Question

The stable oxidation state of Bismuth is:

Answer 1

Hint: The stability of higher oxidation states reduces as we move down the periodic table due to greater s-orbital penetration in the nucleus. As we progress through the group, the lower oxidation states become more stable than the higher ones.

Complete Step by Step Solution:
The inert pair effect describes the non-participation of the two s-electrons in bonding due to the large energy required to excite them from their ground state. It's most frequent among elements in groups 13, 14, and 15. The lower oxidation state is preferred over the group's characteristic oxidation state when the s-electrons stay coupled.

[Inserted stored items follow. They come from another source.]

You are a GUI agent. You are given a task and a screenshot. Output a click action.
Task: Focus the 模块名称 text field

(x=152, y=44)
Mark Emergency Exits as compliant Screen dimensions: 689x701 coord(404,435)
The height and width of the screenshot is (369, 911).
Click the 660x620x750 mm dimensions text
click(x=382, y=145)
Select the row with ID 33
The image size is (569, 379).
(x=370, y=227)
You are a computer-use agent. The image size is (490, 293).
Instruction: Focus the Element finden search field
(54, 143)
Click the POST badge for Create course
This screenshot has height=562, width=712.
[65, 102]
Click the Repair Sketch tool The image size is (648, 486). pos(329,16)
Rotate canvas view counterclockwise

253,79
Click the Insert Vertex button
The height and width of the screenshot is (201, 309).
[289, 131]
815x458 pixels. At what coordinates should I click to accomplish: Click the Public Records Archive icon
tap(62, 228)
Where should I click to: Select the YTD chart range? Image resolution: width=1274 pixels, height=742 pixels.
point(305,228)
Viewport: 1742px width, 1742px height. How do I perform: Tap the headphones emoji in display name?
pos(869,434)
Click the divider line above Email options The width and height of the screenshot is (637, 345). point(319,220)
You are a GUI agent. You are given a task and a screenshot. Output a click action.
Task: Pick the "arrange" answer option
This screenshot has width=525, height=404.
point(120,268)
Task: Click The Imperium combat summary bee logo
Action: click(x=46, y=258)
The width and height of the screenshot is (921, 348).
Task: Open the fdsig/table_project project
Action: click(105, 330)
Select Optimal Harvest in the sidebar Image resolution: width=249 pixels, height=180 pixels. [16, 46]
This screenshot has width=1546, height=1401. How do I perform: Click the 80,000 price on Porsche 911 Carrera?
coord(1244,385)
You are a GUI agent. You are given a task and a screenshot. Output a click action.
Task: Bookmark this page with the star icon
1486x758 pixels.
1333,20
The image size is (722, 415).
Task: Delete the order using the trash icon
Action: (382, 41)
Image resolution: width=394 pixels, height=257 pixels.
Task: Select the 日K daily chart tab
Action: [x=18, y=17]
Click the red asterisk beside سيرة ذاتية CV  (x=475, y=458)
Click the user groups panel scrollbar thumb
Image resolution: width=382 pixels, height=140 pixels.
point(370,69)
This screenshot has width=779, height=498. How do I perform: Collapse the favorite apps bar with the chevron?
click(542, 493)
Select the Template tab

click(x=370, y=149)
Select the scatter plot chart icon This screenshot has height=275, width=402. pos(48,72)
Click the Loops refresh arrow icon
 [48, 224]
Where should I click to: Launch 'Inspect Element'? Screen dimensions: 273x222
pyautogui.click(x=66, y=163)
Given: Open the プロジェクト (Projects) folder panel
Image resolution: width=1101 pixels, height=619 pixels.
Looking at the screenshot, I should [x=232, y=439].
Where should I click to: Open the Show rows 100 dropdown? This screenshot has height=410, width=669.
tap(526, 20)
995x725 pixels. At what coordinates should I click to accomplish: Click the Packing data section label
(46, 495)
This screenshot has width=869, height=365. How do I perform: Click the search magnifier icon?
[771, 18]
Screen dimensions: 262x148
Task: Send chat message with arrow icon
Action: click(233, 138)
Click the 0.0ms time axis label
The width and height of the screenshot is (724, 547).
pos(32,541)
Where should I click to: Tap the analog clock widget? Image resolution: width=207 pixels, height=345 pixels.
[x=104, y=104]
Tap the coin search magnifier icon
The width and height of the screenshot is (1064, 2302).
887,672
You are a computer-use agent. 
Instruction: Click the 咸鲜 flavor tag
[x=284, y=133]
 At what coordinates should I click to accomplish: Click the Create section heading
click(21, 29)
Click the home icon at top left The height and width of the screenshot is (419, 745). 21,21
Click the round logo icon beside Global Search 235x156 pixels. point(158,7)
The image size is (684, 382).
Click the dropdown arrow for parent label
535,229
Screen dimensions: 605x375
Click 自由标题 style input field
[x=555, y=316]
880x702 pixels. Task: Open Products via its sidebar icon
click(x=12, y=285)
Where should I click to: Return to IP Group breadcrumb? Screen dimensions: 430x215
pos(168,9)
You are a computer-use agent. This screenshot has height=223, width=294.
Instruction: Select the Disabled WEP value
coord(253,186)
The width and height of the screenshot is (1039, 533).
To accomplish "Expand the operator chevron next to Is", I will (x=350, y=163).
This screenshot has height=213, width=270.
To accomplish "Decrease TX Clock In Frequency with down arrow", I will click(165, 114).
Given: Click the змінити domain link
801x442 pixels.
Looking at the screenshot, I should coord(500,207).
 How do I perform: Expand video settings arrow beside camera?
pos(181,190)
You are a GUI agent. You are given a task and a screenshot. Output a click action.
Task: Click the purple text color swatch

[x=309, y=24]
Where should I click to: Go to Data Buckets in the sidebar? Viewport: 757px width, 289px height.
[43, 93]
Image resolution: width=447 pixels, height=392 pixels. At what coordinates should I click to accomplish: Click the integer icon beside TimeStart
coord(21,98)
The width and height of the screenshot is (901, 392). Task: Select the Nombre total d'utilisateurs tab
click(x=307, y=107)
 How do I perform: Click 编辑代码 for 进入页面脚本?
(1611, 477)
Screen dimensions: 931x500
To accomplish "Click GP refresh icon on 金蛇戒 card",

The electrons at the outermost s-orbital do not participate in chemical bond formation. The inert pair effect describes the tendency of these two s-electrons to remain inactive and not react. The number of electrons in the p-subshell of the outermost electrons is the major valency.

Inner d or f electrons are found in these elements. The effective nuclear charge on outer s-orbital electrons operates aggressively and is substantially pulled by the nucleus due to the inadequate shielding of d and f orbitals. They are rendered inactive as a result of their inability to participate in the bonding process.

Bismuth has an electrical configuration that is \[\left[ {Xe} \right]4{f^{14}}5{d^{10}}6{s^2}6{p^3}\]. It becomes \[B{i^{3 + }}\] after losing three electrons from the p-orbital, and \[B{i^{5 + }}\] after losing two additional electrons from the s-orbital. Loss of s-electrons is not possible due to the inert pair effect, hence \[B{i^{3 + }}\] is more stable than \[B{i^{5 + }}\].

Therefore, \[B{i^{3 + }}\] is more stable than \[B{i^{5 + }}\].

Note: Because of the geometry of the f-orbitals, the elements near the bottom of the group have f-subshell electrons that are diffused. They successfully shelter the s-electrons from the nucleus's attraction and render them bonding inactive.